[Opening Record extracts section]
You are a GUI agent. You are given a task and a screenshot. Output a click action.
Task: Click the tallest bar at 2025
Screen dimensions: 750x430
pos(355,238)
[Closing Record extracts section]
[Opening Record extracts section]
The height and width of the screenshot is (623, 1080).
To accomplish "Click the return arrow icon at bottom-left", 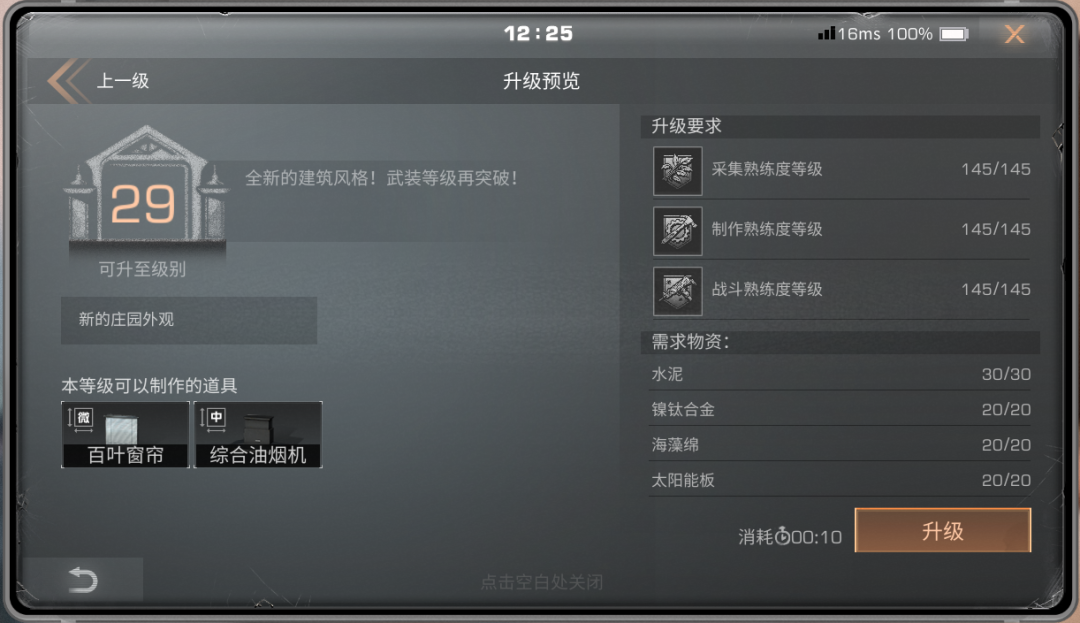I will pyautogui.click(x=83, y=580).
[Closing Record extracts section]
If a line of the entries holds the word "screenshot", copy it out.

Finished task:
You are a GUI agent. You are given a task and a screenshot. Output a click action.
The height and width of the screenshot is (623, 1080).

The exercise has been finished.